Wnt11 and Wnt7a are up-regulated in association with differentiation of cardiac conduction cells in vitro and in vivo

The heart beat is coordinated by a precisely timed sequence of action potentials propagated through cells of the conduction system. Previously, we have shown that conduction cells in the chick embryo are derived from multipotent, cardiomyogenic progenitors present in the looped, tubular heart. Moreover, analyses of heterogeneity within myocyte clones and cell birth dating have indicated that elaboration of the conduction system occurs by ongoing, localized recruitment from within this multipotent pool. In this study, we have focused on a potential role for Writ signaling in development of the cardiac conduction system. Treatment of embryonic myocytes from chick with endothelin-1 (ET-1) has been shown to promote expression of markers of Purkinje fiber cells. By using this in vitro model, we find that Wnt11 are Wnt7a are up-regulated in association with ET-1 treatment.
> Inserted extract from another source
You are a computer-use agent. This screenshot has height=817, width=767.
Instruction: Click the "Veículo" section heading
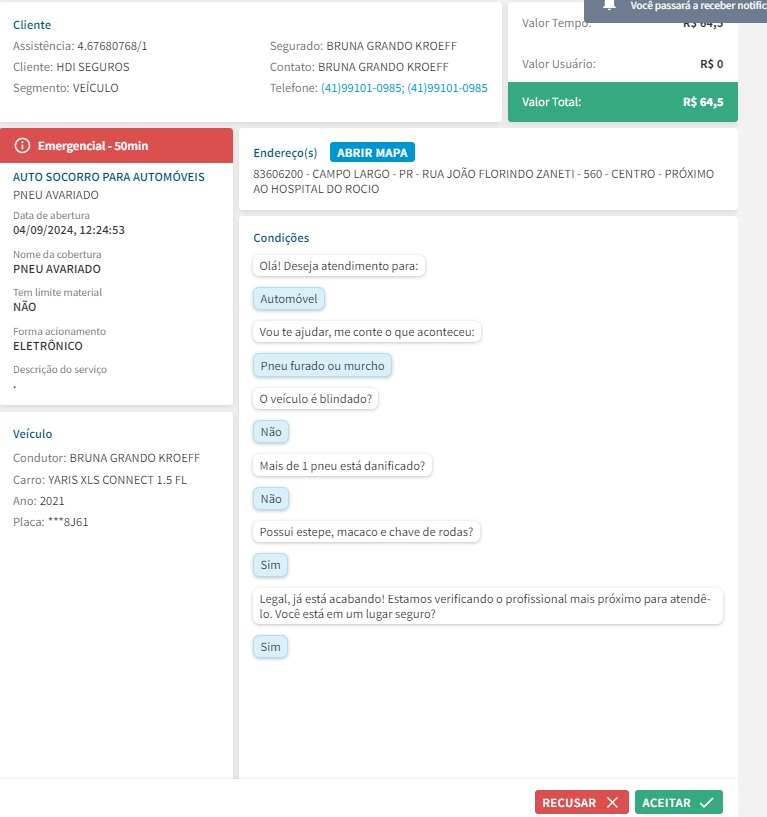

Moreover, in situ hybridization reveals expression, although not temporal coincidence of, Wnt11 and Wnt7a in specialized tissues in the developing heart in vivo. Specifically, whereas Wnt11 shows transient and prominent expression in central elements of the developing conduction system (e.g., the His bundle), relative increases in Wnt7a expression emerge at sites consistent with the location of peripheral conduction cells (e.g., subendocardial Purkinje fibers). The patterns of Wnt11 and Wnt7a expression observed in vitro and in the embryonic chick heart appear to be consistent with roles for these two Writs in differentiation of cardiac conduction tissues.